As a composer of chamber music (in the modern concert style, requiring the solo involvement of all the participating instruments), Boccherini swiftly acquired an international reputation, thanks to the many works issued by the Paris publishers from 1767 onwards. In 1770 he entered the service of the Infante Luis Antonio of Bourbon (1727-1785), younger brother of King Charles III of Spain, as a virtuoso and chamber music composer ("violon de Camara y Compositor de Musica"). During the 15 years of his service under Don Luis, who subsequently moved his court from Madrid to the retreat at Las Arenas near Ávila, Boccherini wrote and published most of his instrumental music, which was composed for a diverse range of types of ensemble. This included, most importantly, symphonies, string trios, quartets, quintets and string sextets. After moving back to Madrid after 1785 – this time for good – and becoming the recipient of a considerable royal pension, Boccherini worked for various patrons, sometimes simultaneously.

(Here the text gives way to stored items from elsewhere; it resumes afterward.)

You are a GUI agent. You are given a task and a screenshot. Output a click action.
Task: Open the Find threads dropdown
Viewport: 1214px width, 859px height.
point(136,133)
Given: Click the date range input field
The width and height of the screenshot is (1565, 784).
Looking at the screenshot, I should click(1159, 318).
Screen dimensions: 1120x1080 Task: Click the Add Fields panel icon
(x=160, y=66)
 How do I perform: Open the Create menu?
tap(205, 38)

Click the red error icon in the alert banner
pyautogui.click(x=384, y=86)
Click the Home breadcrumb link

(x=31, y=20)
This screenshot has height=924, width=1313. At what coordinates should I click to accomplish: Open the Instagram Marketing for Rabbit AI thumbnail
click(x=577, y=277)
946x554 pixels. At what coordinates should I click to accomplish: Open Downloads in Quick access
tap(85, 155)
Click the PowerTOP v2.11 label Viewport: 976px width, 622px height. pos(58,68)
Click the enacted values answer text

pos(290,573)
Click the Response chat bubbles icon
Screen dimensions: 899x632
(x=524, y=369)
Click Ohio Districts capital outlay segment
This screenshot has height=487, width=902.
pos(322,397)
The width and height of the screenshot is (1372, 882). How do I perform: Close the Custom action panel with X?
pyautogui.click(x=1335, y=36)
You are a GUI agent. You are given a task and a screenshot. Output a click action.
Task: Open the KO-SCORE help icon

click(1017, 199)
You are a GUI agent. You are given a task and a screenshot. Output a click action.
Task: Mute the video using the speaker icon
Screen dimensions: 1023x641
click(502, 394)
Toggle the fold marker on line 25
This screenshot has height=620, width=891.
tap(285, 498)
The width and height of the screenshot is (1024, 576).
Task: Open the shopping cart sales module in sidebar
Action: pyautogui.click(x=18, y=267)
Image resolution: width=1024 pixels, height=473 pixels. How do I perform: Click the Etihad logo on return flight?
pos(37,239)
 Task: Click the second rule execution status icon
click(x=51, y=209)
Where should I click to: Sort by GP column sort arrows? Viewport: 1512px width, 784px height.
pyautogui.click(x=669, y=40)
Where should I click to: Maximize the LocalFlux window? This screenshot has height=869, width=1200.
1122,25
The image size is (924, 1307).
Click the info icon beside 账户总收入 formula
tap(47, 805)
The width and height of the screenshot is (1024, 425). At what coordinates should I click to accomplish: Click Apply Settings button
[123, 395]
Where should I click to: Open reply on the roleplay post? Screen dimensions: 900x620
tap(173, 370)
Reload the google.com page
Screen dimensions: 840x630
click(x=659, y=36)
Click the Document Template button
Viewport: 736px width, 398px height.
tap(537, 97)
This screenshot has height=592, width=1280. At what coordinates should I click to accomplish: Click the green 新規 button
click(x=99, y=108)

For about two years, from 1786 to 1787, while in the service of María Josefa Alonso Pimentel de la Soledad, Countess of Benavente and Duchess of Osuna, Boccherini worked as director of music and composer for a Madrid household that particularly encouraged the arts. From the countess he also received the commission to compose his first opera, La Clementina (G 540). He also delivered over a hundred compositions, for the recipient’s personal use, to a certain Boullogne in Paris, someone who can most likely be identified as the fermier-général Jean Baptiste Tavernier de Boullongne de Préminville, Seigneur de Magnanville (1749-1794), a freemason and collector of musical instruments.
Most of the compositions of this period, however, owe their origins to Boccherini’s eleven-year spell as chamber composer to Friedrich Wilhelm II, King of Prussia (1744-1797, on the throne from 1786). Friedrich Wilhelm, himself a keen cellist, invited Boccherini into his service in 1786 with the request to send him in Berlin 12 unpublished compositions every year. Parts of this sizable musical legacy were published only from 1798. Boccherini’s last patron was Lucien Bonaparte (1775-1840), the French ambassador in Madrid in 1800-1801. Boccherini died on 28 May 1805 in Madrid and left two children.